Yesus, teladan terbesar dari kerendahan hati
Ayo Saat Teduh | |
---|---|
Tanggal | Sabtu, 5 Okt 2024 |
Kemarin | Jumat, 04 Okt 2024 |
Besok | Minggu, 06 Okt 2024 |
Supaya kita dapat hidup setiap hari dalam kasih karunia Allah, kita harus mau untuk berjalan dalam kerendahan hati. “Allah menentang orang yang congkak, tetapi mengasihani orang yang rendah hati” (1 Petrus 5:5). Alkitab memberikan pengajaran yang mendalam mengenai hidup dalam kerendahan hati. Lebih dari itu, dari semua pengajaran dalam Alkitab mengenai hal ini, kita tidak akan menemukan contoh yang lebih baik dari pada yang Tuhan Yesus, teladan kerendahan hati yang paling mulia.
Sebelum Ia datang ke dunia sebagai manusia, Yesus sudah ada sejak kekekalan sebagai Allah, Anak Allah yang Kekal. “Tetapi engkau, hai Betlehem Efrata, hai yang terkecil di antara kaum-kaum Yehuda, dari padamu akan bangkit bagi-Ku seorang yang akan memerintah Israel, yang permulaannya sudah sejak purbakala, sejak dahulu kala” (Mikha 5:2). Karena Ia adalah Allah, mengaku sebagai Allah adalah suatu kewajaran. Dan keberadaan-Nya sebagai Allah tidak akan pernah berhenti, bahkan ketika Ia melayani di dunia ini sebagai manusia. Tetapi Ia tidak mengumbar keilahian-Nya: “Walaupun dalam rupa Allah, tidak menganggap kesetaraan dengan Allah itu sebagai milik yang harus dipertahankan, melainkan telah mengosongkan diri-Nya sendiri” Bukannya memanifestasikan kemuliaan-Nya, sebaliknya Ia mengambil rupa sebagai seorang hamba: “Dan mengambil rupa seorang hamba, dan menjadi sama dengan manusia.” Selama Ia melayani di dunia ini, Ia mengedepankan peran-Nya sebagai hamba. “Anak Manusia datang bukan untuk dilayani, melainkan untuk melayani dan untuk memberikan nyawa-Nya menjadi tebusan bagi banyak orang” (Matius 20:28).

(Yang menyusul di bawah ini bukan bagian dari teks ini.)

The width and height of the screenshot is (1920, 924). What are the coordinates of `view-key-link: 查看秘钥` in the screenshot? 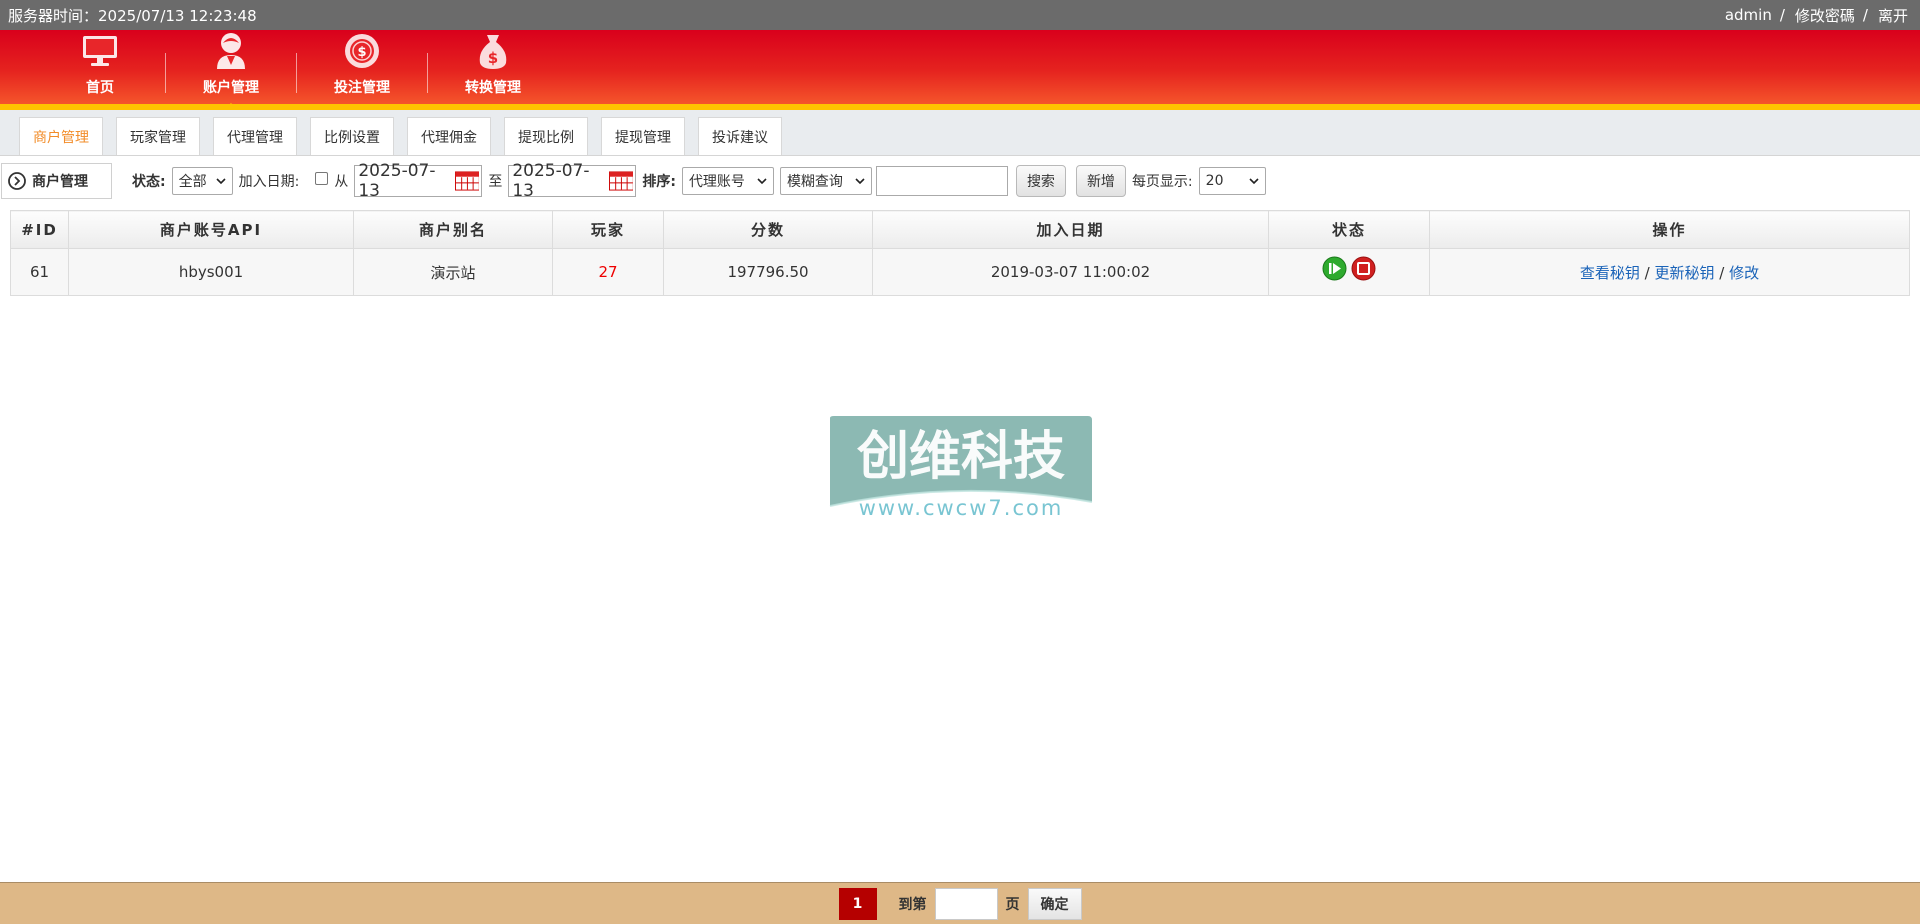 It's located at (1610, 273).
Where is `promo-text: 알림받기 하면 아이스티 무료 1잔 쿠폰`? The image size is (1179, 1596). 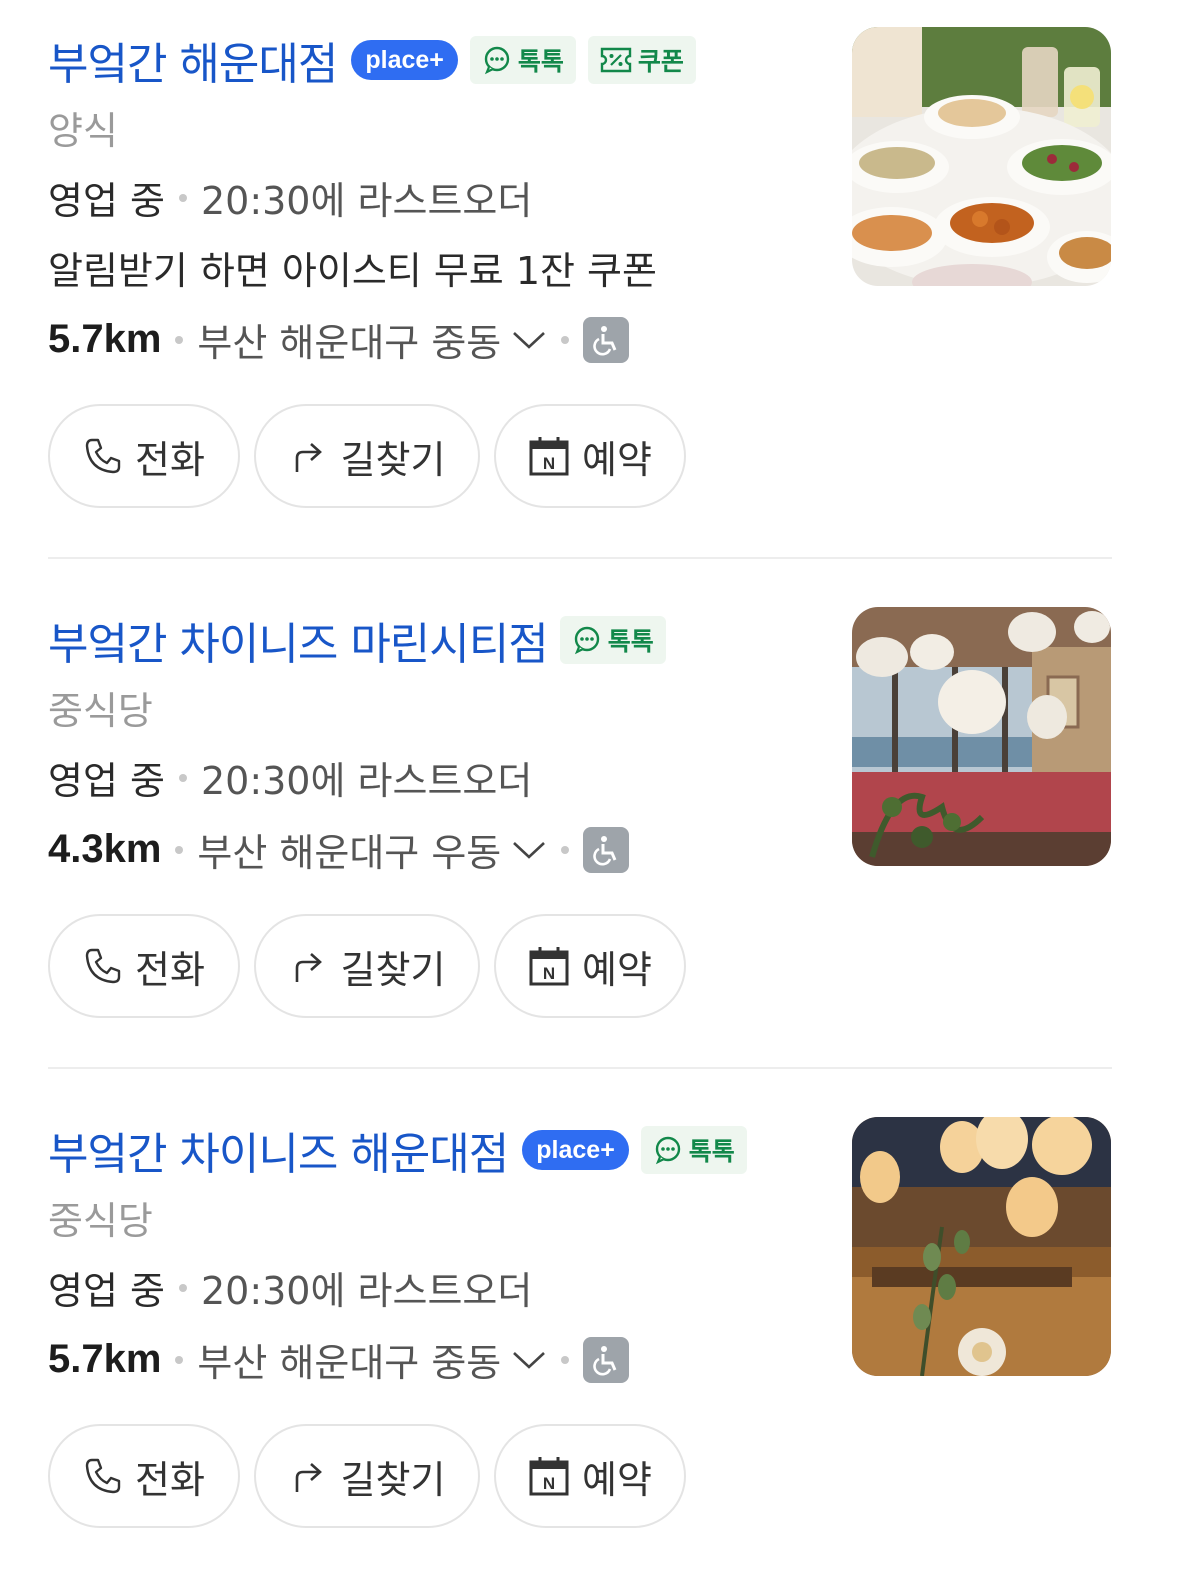
promo-text: 알림받기 하면 아이스티 무료 1잔 쿠폰 is located at coordinates (352, 268).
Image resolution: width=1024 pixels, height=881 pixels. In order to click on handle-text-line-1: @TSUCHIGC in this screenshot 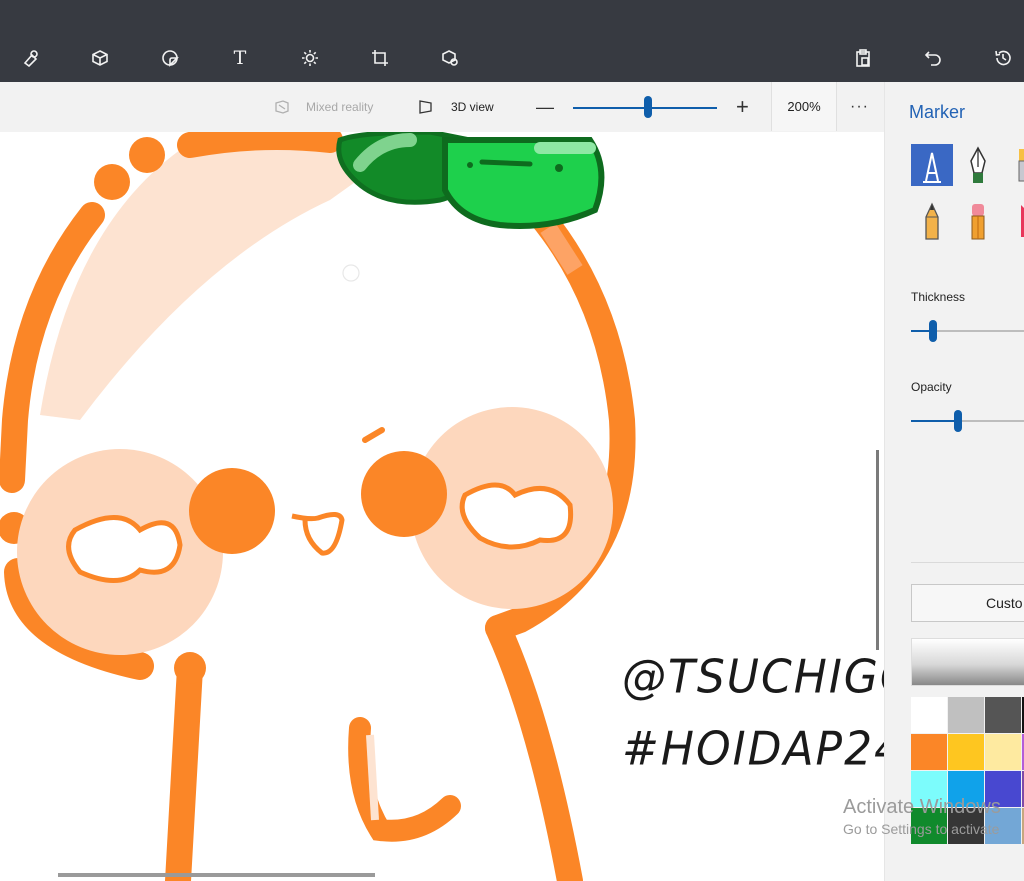, I will do `click(753, 678)`.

Dalam misi penyelamatan-Nya yang agung, Yesus, Anak Allah, mengambil jalan kerendahan hati. “Dan dalam keadaan sebagai manusia, Ia telah merendahkan diri-Nya dan taat sampai mati, bahkan sampai mati di kayu salib.” Kerendahan hati Yesus mencakup ketaatan kepada Allah Bapa sepenuhnya, sehingga Ia rela untuk mengalami kematian yang paling mengerikan, penyaliban yang menebus dosa. Dalam penderitaan-Nya, Ia berdoa, “Ya Bapa-Ku, jikalau sekiranya mungkin, biarlah cawan ini lalu dari pada-Ku, tetapi janganlah seperti yang Kukehendaki, melainkan seperti yang Engkau kehendaki” (Matius 26:39). Penyerahan kepada kehendak Bapa ini adalah jalan kerendahan hati yang Allah ingin kita lewati. “Hendaklah kamu dalam hidupmu bersama, menaruh pikiran dan perasaan yang terdapat juga dalam Kristus Yesus.”